Top 5 Tips for Buying Your First Boat

The start of the boating season is right around the corner, and many of you are thinking of taking the plunge and buying your first boat. While this can be an exciting and nerve racking time, we’ve put together five tips to help guide your through the process.

1) What Type of Boat Do You Need?

I’m not talking about whether you want a Donzi or a Catalina. When thinking of your first boat purchase focus on how you plan to use it. Are you planning on harbor cruising with family and friends? Are you looking to river fish on weekends? Wake boarding or water skiing? What you plan to use the boat for should drive the type of boat you buy. What’s most important to you - passenger space, power, fishing features, overnight capabilities, or some combination of things? This will inform the type of vessel you will start to look for (e.g. sail, power) but also the form factor - bow rider, center console, cuddy cabin.

Once you’ve narrowed this down you can more effectively research the makes, models, and tradeoffs that will be your short list. One word of caution - while its tempting to already have your mind made up on a specific make or model (and there are a lot of great ones out there) think hard about starting your search with what you want to get out of it. In the long term your choice will fit your lifestyle much better and make you a happier boater.

2) The Budget

Once you’ve decided on what type of boat your’e looking for, now you need to match that up against your budget. The budget for your boat isn’t as straight forward as it seems. The cost of the boat itself is an obvious big piece of the equation, but it’s not the only thing. Once decide on a boat all the other costs start to come into play and add up fast into the total bill.

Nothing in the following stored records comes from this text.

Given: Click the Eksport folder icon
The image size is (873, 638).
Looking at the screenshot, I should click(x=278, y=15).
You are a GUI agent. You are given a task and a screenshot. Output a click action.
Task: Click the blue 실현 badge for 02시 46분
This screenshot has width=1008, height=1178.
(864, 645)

If you’re starting from scratch there are a lot of ‘little things’ that add up to big dollars before you know it. Basic equipment ranging from first aid, PFDs (personal floatation devices), lines, fenders, anchors, radio, flags, and more can start to add up very fast. Note you don’t need to buy all of these things new - there are plenty of opportunities to find used gear from Craigslist to garage sales, but you will still need them. Beyond the basics consider where you’re storing your boat. Do you need a trailer? Mooring or dock space? What about insurance and other regular costs that will add to your first year investment? When considering your budget add up all of those little costs to see how much room you have left for your actual boat and what’s saved for everything else.

3) New or Used?

Once you know what you’re looking for and have an idea of your boating budget, another big question is new or used. This isn’t just a function of price. There are many pros and cons to this choice beyond just money.

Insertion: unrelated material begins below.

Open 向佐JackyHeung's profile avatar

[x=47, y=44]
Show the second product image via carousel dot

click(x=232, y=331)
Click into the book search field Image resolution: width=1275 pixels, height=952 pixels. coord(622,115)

When looking at new boats there is a certain safety net that comes along with it. Dealers back their boats with warranties and service (even new owner training in some cases). This all comes with the knowledge that your boat is free from any maintenance or repair issues. All of this does come at a premium you’ll pay for at checkout.

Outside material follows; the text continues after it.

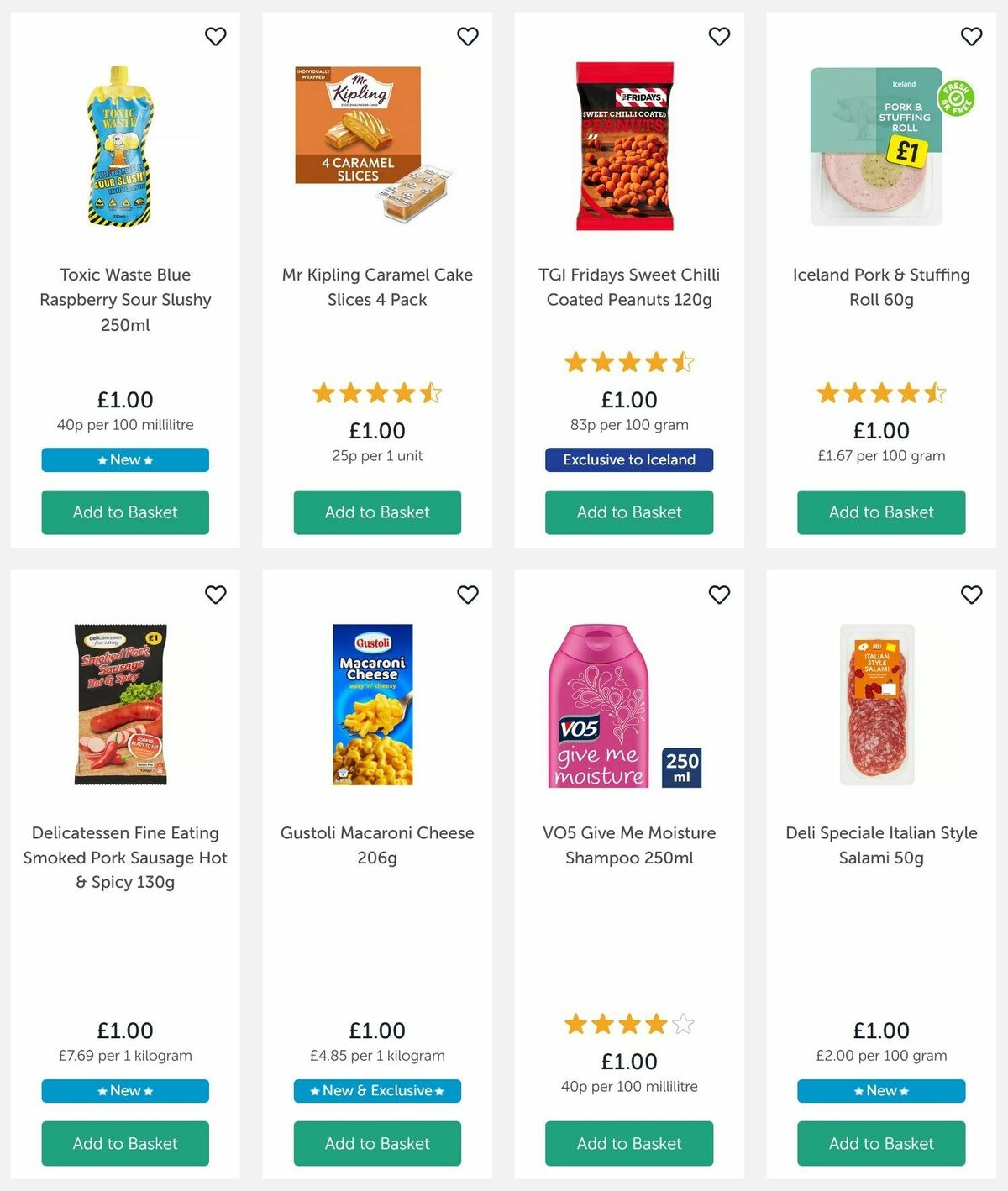
Task: Click the star rating on TGI Fridays Peanuts
Action: [628, 362]
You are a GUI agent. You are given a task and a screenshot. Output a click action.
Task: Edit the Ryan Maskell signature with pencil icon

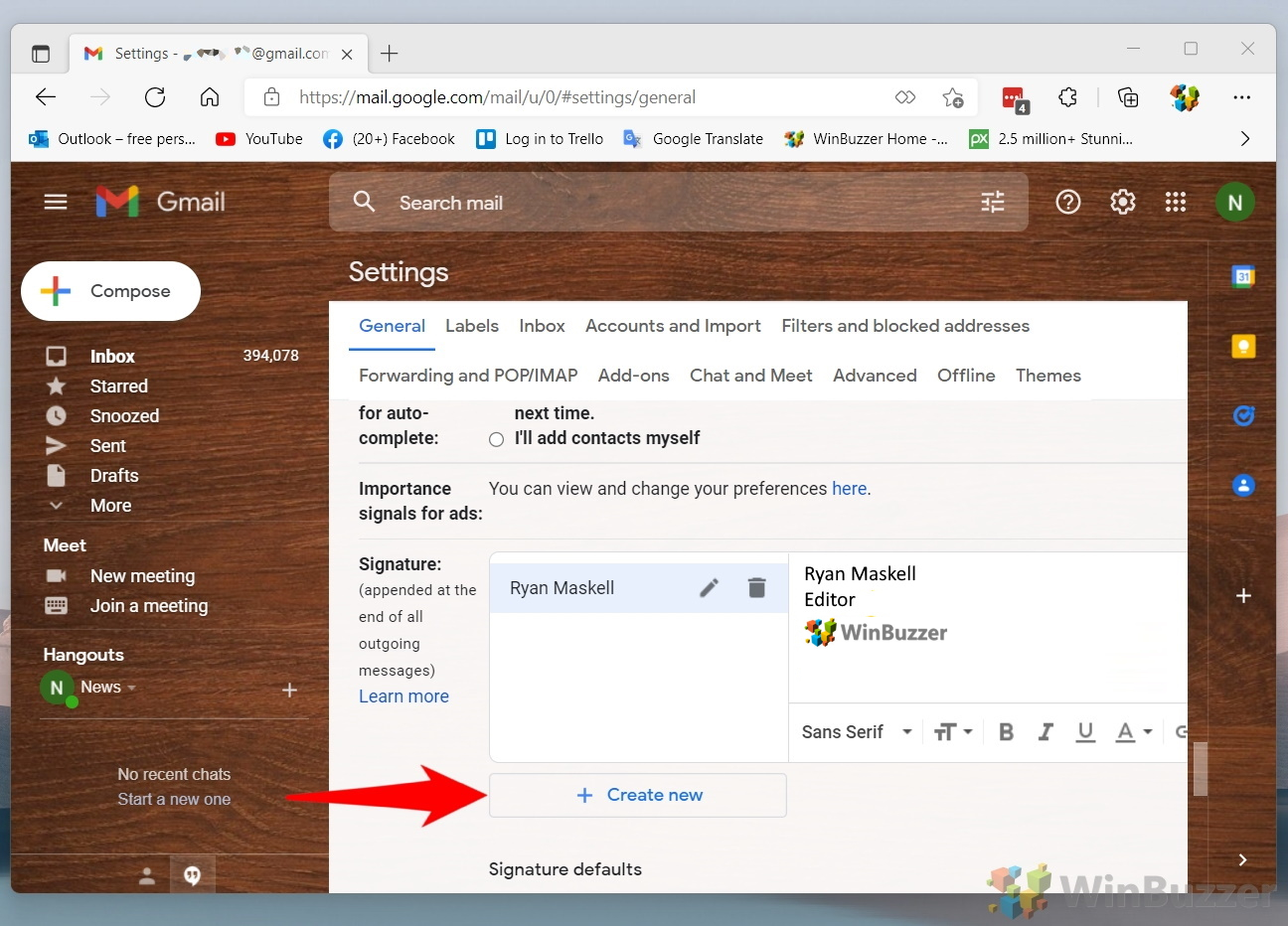click(x=709, y=587)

If you’re looking for a deal or don’t have the means to buy your first choice new, there are plenty of good used options out there. From Boat Trader to eBay to your local marina, there are many options out there for one looking to do the legwork. This being said buying a boat used can come with its own risks. Being able to know what shape a boat is in - either from inspection or service history - is key. If you don’t have the experience to recognize issues with a potential purchase bring someone along who does. Needing a new engine or expensive hull repair can more than offset the savings of a low price. Be aware - not all deals are as good as they seem - so be aware before making a deal.

4) Storage

Buying a boat is one matter, knowing how you’re going to store and maintain it is another. Are you going to trailer it to the launch ramp each outing? Do you have the space if your garage or back yard to store it when not in use? It’s even worth checking if you live in a HOA neighborhood if they’ll allow you to keep a boat on premise.

Outside of that there are many other options - docks, moorings, winter storage, etc. that can be available. It’s important to understand what options are open to you and that you can afford. Having this plan locked in before you sign for the title of your boat can save you many headaches and last minute scrambles during the season.

5) Do You Really Need To Buy a Boat?

This last question isn’t meant to talk you out of time on the water. Rather think about what other options may be available to you. Depending on how much time you plan to spend this season does it make more sense to rent a boat for when you need it? What about buying into a time share for a year or two? These can have added costs to take care of the day to day operations of your boat, but options such as Care Free Boats or SailTime offer ways to enjoy the water without the risk or time commitments of ownership.

All of these options can get you on the water (often in higher end vessels than you’d end up buying) while taking away some of the financial and maintenance risks of direct ownership. You also can try different types and styles of boats if you’re unsure which will meet your need. After you learn a little more about those boats and and yourself, you can make a better decision.

Conclusion

In the end buying a new boat can be an exciting and terrifying experience. To help make the process easier, consider these five questions:

  • What will you use your boat for - sporting, cruising, fishing?

  • What is your budget - both for your boat and all accessories?

  • Is it worth the peace of mind to buy new?

  • How will you store and gain access to you boat (on and off season)?

  • Do you really need to buy a boat at all?

If you can answer all of the above you’ll have a much easier time deciding how to best enjoy your next season.